**What is being asked**
Find the line in the entries below that contains "At what coordinates". Repeat it exactly, and every line after it through the line that contains "Task: Click the red 多彩 tag label".

---------- Extracted data

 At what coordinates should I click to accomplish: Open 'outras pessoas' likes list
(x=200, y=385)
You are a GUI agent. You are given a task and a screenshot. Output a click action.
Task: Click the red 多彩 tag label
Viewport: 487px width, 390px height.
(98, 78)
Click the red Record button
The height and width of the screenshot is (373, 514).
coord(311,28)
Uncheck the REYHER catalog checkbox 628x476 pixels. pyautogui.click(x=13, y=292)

--------------------
---------- Extracted data

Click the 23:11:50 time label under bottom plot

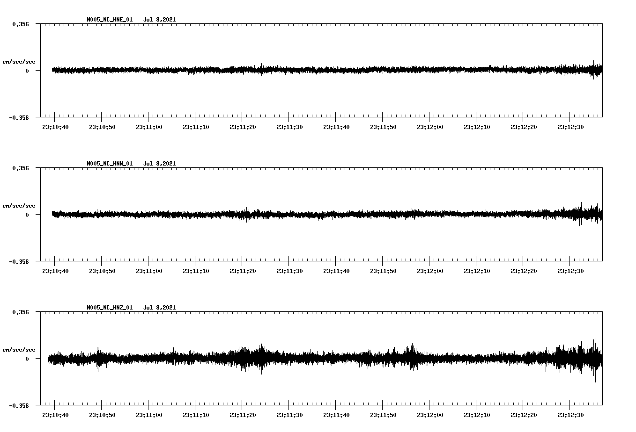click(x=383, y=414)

--------------------

**Solution for this exercise**
 At what coordinates should I click to accomplish: Open 'outras pessoas' likes list
(x=200, y=385)
You are a GUI agent. You are given a task and a screenshot. Output a click action.
Task: Click the red 多彩 tag label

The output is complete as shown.